Luckily for my mazy butt, over the break, I was slacking on the posting game, so I have lots of old polls to discuss. Mmm-hmm, bet you thought I forgot about the whole "are you still down for a one night stand" question that I asked a trillion moons ago. Not so fast you sluts! LOLOL.
Actually the phrase sluts might be a bit of an exaggeration. Turns out that only 31% of you guys are still down for the one-time anonymous jump-off. Guess all that spontaneity went the way of that morning after STD tests for the remaining 69% huh?
But I have to say, I'm not surprised. I don't care how "safe" you think you're being if you're having intimate relations-at least if they're any good-there's gonna be some sort of body fluid contact. What if god forbid you're that random 1% that gets knocked up or worse... Remember the oozing sores and cauliflower penises from those awful health class STD films? So nasty.
I admit, it probably seems like I suffer from a bit paranoid but shoot, if a Black man can become President anything can happen. Elsa's daughter did not make it this many years to turn around and become the senseless Maury statistic... period.
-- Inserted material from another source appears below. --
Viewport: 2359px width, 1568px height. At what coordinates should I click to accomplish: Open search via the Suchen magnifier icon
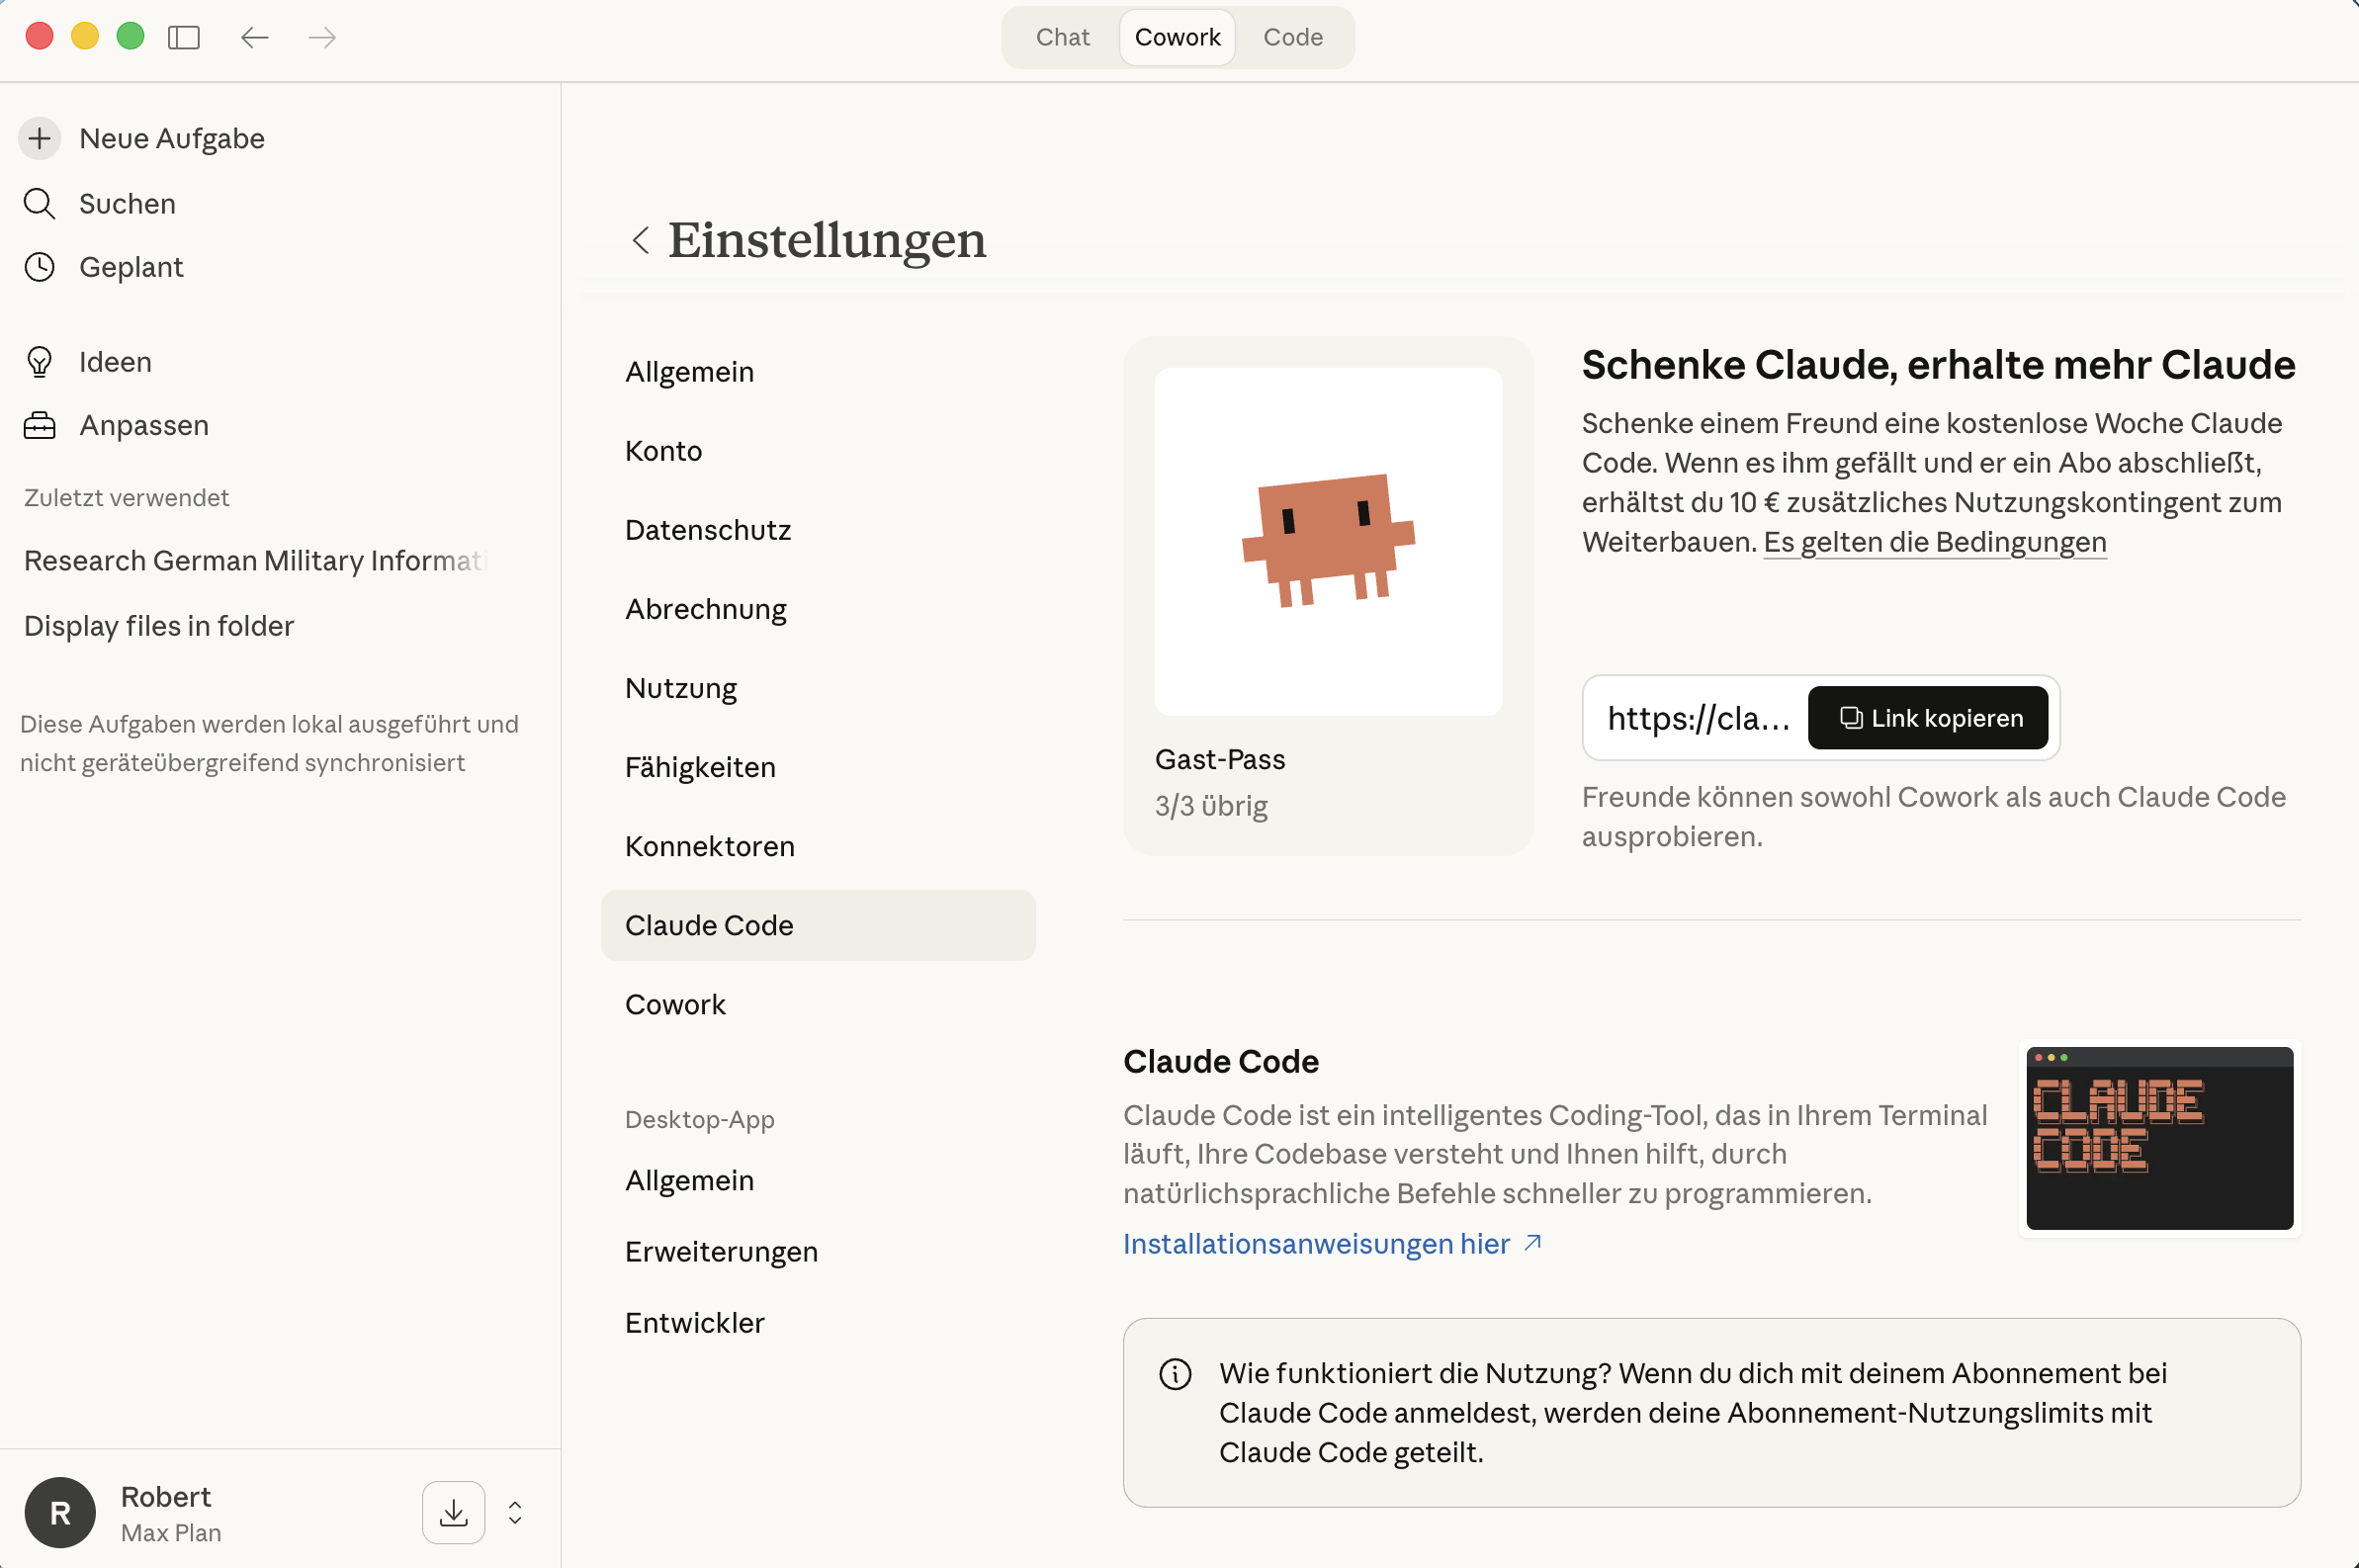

And seriously, you know that no matter how much you might intend for it to remain a one-night stand- with all the advances in modern day technology can't nobody truly disappear nowadays. Knowing my crazy dating karma, I'd finally meet someone worth talking about and get caught out for screwing one of his homeboys two years ago on a girl's getaway weekend to Puerto Rico when he posts pictures of us up on Facebook?? Talking about, my homeboy from third grade said that he knows you... Uh-uh, no puedo.
you are so totally OOC...luv u much.